México espacio de impunidad.

El presente de México ha sido marcado por los hechos violentos que no han más que expuesto la fuerza y de los grandes cárteles delictivos y la decadencia del Estado para combatir cualquier tipo de violencia en el país, desde los “actos comunes” que pasan desapercibidos por las autoridades, hasta los grandes crímenes que solo acumulan las evidencias de injusticia y corrupción.

 

La realidad no puede omitirse y los datos reflejos de la decadencia en las estructuras de control, apunta el Secretariado Ejecutivo del Sistema Nacional de Seguridad Pública, que de enero a marzo se registraron 8,493 homicidios dolosos en todo México, un aumento de 9.60% respecto al mismo periodo de 2018.

A pesar de las declaraciones del actual representante del ejecutivo federal, en las que afirmó que las cifras no son claras, pues en su presente administración no existe un aumento en materia, y además ha defendido su propuesta de la Guardia Nacional, la que ha causado gran controversia con la reforma a la Constitución, para que el ejército y la Armada coadyuven en garantizar la seguridad ciudadana, la violencia es una realidad.

Guanajuato encabeza la lista con 947 asesinatos, el Estado de México con 769 homicidios y Jalisco con 720.

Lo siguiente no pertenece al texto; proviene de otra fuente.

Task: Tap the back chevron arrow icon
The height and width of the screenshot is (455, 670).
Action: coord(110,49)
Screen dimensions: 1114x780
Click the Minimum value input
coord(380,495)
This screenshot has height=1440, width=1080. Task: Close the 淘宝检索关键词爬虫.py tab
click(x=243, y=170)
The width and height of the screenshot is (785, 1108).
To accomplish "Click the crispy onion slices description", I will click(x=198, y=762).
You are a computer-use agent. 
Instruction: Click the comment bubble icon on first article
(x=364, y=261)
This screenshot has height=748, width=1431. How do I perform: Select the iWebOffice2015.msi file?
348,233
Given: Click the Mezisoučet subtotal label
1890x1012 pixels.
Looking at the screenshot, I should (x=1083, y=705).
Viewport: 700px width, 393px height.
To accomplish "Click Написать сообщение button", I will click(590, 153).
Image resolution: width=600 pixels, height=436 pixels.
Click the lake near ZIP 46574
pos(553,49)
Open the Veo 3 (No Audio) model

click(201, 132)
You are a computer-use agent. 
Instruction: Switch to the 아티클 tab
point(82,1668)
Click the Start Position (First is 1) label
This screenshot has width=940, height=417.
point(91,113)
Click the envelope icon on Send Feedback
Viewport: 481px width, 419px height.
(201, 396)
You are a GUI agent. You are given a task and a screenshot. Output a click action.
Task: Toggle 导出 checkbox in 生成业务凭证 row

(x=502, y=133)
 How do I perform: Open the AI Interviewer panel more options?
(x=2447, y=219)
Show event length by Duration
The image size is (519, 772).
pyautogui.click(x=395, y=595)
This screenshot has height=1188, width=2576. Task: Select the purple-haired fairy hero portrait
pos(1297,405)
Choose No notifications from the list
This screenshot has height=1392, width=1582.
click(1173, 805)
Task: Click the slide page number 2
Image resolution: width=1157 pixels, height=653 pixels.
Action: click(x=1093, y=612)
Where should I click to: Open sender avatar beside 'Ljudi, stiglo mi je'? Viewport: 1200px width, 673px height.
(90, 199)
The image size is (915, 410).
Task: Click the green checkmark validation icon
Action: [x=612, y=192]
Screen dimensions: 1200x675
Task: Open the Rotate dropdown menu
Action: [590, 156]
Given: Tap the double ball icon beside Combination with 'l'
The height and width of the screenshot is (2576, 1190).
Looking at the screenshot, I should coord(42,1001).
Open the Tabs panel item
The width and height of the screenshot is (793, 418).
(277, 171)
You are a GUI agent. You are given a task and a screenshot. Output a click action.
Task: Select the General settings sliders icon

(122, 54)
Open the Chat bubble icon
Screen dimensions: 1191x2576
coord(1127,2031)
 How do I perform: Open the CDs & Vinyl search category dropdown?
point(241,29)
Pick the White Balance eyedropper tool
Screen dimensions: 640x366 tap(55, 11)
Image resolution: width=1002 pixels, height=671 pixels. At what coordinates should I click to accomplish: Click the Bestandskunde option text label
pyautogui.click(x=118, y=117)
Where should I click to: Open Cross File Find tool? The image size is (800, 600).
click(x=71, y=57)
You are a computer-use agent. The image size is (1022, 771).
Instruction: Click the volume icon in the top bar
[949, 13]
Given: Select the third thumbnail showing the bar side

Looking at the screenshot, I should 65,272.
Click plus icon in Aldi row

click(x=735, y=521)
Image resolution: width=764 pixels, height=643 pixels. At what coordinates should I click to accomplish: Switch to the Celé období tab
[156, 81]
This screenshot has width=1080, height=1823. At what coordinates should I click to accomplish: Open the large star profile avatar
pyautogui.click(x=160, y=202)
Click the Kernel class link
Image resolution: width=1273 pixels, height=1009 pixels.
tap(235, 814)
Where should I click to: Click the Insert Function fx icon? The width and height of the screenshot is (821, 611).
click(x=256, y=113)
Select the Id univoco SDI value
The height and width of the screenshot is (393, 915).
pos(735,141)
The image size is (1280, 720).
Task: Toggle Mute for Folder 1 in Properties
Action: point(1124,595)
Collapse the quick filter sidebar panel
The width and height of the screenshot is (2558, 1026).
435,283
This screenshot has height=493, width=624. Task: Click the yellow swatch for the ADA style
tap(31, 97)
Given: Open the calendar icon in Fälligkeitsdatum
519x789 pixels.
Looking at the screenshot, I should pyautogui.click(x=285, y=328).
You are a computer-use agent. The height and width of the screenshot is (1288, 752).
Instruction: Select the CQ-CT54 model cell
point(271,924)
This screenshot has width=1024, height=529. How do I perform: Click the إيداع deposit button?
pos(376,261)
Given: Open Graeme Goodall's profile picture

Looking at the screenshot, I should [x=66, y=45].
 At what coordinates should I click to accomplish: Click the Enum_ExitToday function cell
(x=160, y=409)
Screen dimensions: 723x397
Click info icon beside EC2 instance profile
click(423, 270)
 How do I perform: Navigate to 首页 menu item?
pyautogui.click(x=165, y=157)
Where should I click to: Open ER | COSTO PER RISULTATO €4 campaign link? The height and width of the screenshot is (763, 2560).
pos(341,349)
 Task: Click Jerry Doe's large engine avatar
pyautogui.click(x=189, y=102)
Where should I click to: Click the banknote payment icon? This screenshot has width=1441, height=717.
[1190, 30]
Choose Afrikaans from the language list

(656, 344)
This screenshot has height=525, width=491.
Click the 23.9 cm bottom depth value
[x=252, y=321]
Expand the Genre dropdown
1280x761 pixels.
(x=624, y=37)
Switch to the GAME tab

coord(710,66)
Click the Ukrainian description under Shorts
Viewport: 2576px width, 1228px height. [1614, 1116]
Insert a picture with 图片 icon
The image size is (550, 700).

Nos sigue faltando tanto; dar un apagón al miedo, terminar con la indignación, la incertidumbre, impunidad, injusticia y más. ¿cómo combatir la violencia?, sigue siendo un misterio, en algunos casos se ha optado por la justicia a mano propia, seguimos sin contar con las herramientas para enfrentar la inseguridad y violencia, asumiendo el acto como un reto. ¿Será necesario reconstruir y reformar el Estado?, ¿abordar la materia como un tema general?

Las opciones, sin duda, deben plantearse más allá de la voluntad política, en la que se incluya erradicar con la corrupción y el solapamiento. Sin dejar de lado la exigencia ciudadana de exigir a las autoridades cumplan en lo estricto con su funciones y labores, asimismo, dejemos de importarles un comino. Y mientras el miedo nos invade, pedimos paz en nuestras calles.